Other facts about suicide include:
. There are four male suicides for every female suicide, but twice as many females as males attempt suicide.
. Suicide is the third leading cause of death among those 15-24 years old.
. Among young people aged 10-14 years, the rate has doubled in the last two decades.
. Risk factors for suicide among the young include suicidal thoughts, psychiatric disorders (such as depression, impulsive aggressive behavior, bipolar disorder, certain anxiety disorders), drug and/or alcohol abuse and previous suicide attempts, with the risk increased if there is situational stress and access to firearms.
. Although most gun owners reportedly keep a firearm in their home for "protection" or "self defense," 83 percent of gun-related deaths in these homes are the result of a suicide, often by someone other than the gun owner.
. Firearms are used in more suicides than homicides.
. Death by firearms is the fastest growing method of suicide.
. Firearms account for 52 percent of all suicides.
(Gathered from the American Foundation for Suicide Prevention's web site: http://www.afsp.org)
If you, or someone you know, are having suicidal thoughts there is help out there.

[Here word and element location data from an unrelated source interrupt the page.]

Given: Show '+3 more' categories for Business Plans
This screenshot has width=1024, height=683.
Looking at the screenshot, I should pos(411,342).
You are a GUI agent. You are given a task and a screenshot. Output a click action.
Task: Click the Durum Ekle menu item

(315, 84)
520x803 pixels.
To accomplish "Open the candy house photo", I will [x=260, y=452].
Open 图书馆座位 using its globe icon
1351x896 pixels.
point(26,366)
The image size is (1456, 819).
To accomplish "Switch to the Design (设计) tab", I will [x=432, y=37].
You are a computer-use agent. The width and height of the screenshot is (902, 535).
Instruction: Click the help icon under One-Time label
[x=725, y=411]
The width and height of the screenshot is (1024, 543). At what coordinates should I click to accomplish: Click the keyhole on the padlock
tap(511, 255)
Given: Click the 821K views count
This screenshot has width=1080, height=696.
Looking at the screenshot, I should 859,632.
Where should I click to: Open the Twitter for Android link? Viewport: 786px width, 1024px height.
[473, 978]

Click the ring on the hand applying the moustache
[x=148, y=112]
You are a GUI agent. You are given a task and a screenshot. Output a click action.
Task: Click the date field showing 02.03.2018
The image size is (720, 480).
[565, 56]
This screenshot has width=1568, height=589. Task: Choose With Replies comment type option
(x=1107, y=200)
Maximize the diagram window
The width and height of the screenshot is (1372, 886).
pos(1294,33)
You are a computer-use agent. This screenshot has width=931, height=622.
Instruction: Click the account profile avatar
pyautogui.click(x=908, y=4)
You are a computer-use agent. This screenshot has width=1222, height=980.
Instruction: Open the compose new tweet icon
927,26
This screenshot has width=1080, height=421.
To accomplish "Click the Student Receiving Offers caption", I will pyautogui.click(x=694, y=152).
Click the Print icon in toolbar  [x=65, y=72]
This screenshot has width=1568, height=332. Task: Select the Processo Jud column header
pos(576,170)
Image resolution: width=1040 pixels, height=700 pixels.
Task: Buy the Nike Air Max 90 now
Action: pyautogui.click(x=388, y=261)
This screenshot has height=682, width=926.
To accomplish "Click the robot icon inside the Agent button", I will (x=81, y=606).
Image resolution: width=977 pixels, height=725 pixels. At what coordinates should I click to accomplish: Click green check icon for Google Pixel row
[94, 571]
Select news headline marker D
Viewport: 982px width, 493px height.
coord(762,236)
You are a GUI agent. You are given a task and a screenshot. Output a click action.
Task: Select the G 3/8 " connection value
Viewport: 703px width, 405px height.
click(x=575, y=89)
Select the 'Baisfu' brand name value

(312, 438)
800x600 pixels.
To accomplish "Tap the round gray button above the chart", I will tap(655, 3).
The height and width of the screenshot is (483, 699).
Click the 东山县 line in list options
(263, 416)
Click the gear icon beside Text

The National Suicide Prevention Lifeline is a 24-hour, toll-free suicide prevention service available to anyone in suicidal crisis. If you need help, dial 1 (800) 273-TALK (8255). You will be routed to the closest possible crisis center in the area. The call is free and confidential.
No matter what, suicide is something we should do our best to try to prevent, especially among our youth. It's something that we need to talk about and learn more about. It shouldn't be taboo. I can't be ignored. It is a reality.
And that reality, unfortunately, has become even clearer to Marion County this past week.